Daggers © Kate Goodacre, 2008

Inquisitions: Same Teens Manchester

It's easy to forget once you've attained the age of majority, consigning your expertly-rehearsed fake birthday and battered four-inch platforms to the attic with it, that there was once a time when getting into indie clubs was an absolute nightmare (and if you did, you'd invariably be sleazed upon), and getting into smaller gigs in most major cities was even worse (and a more heartbreaking defeat) due to the stringent licensing laws of many small venues.

Disenchanted with the elitism against those under eighteen they encountered firsthand, Same Teens came together just under a year ago to create a relevant and non-exclusive series of clubnights, gigs and other assorted outlets for the music that matters to them and their peers, not the music focus groups, marketing men and youth workers reckon all teenagers listen to.

Thank heavens someone's seen fit to take the logical step of extending the underage scene out of London, where it's flourishing - and upon speaking to them last month before their latest gig at Zavvi, the reception Same Teens have received for their relentless work ethic and refreshing honesty is well deserved. Anyone who subscribes to the stereotypical notion that teenagers are a) sulky, b) lazy or c) trouble should put that copy of the Daily Mail down and count themselves lucky that they're actually proving each and every one of your misguided conceptions wrong.

Anyway, after an introduction full of mirth and merriment and the revelation that The Fugitive Motel really should start carrying spare triple A batteries around, proceedings eventually commence as we sit down to chat to Same Teens Manchester’s Hannah, Jade, Ryan and Tom, with contributions from “Lord of the Manor” Nick, “Lady of the Manor” Andy and The Answering Machine, headlining the collective’s gig at Zavvi, where we’re conducting the interview.


Hello, Same Teens. We only came to know what you guys were doing very recently, so how did you get started up?
Ryan: We were all at the Koffee Pot, and we got talking and realised that there was nothing in Manchester for under-18s [into music]. We realised there was loads in London - it was all going on in London - but that Manchester really needed something like that. From that, we just got all the DJs and all the people who help us out with the gigs and clubnight.

Did you all know each other before then?
Jade: No, we didn't.
Ryan: No, not at all.
[Pause]
Jade: I don’t really like him (!)
Ryan: Shut up (!)
[Laughter]
Hannah: We tolerate each other…
Jade: Barely that, really (!) It’s strange, but y’know, we get along…
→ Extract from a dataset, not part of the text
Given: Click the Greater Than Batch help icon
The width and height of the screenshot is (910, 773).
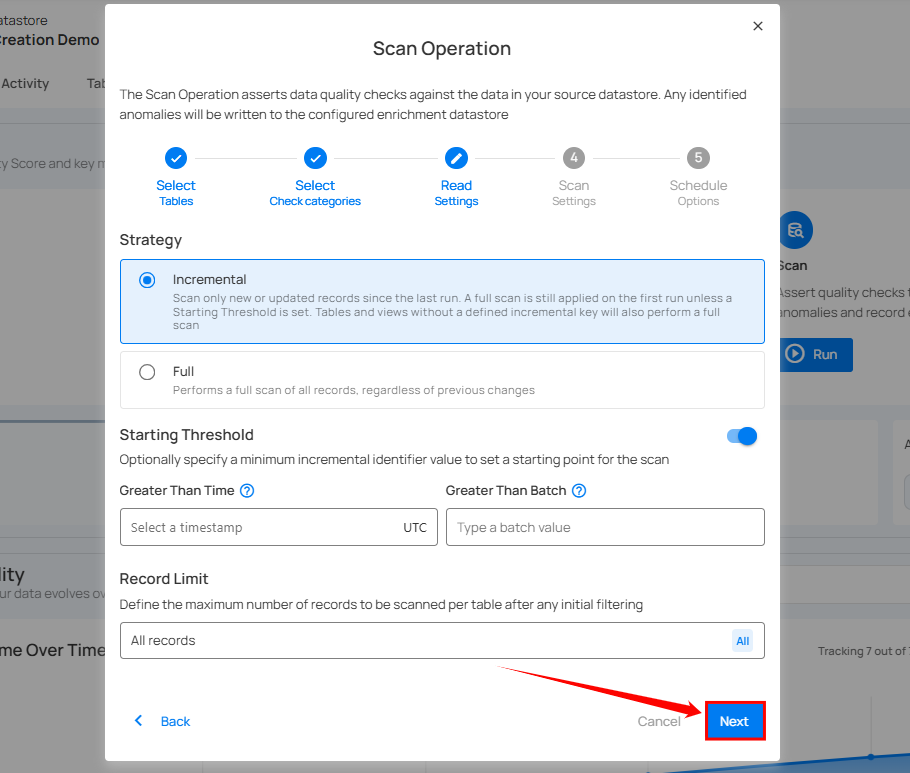Looking at the screenshot, I should (x=579, y=491).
How do you go about finding a group of people to get involved?
Jade: Common interests, and experiences of not getting into the clubs and gigs we wanted to, and so we just said “right, let’s start something else up.”
[At this point, the tape decends into its first moment of multiple overlapping conversations, during which Patrick commends Same Teens’ DJ-ing skills, before…]

So what did you start out doing? What’s the link with the Koffee Pot, and how did it come about?
Hannah: I don’t know, really. It was just where we all met [initially] and then Nick [from the café] got involved.
Ryan: He was really good with contacts and helped us out a lot. We couldn’t have done it on our own really.
Hannah: He was a lot of help in getting us venues and stuff.
Andy: He’s pretty much the lord, basically.
Jade: Yeah, he’s pretty much a lord of the manor type. Not like in The Riches, though.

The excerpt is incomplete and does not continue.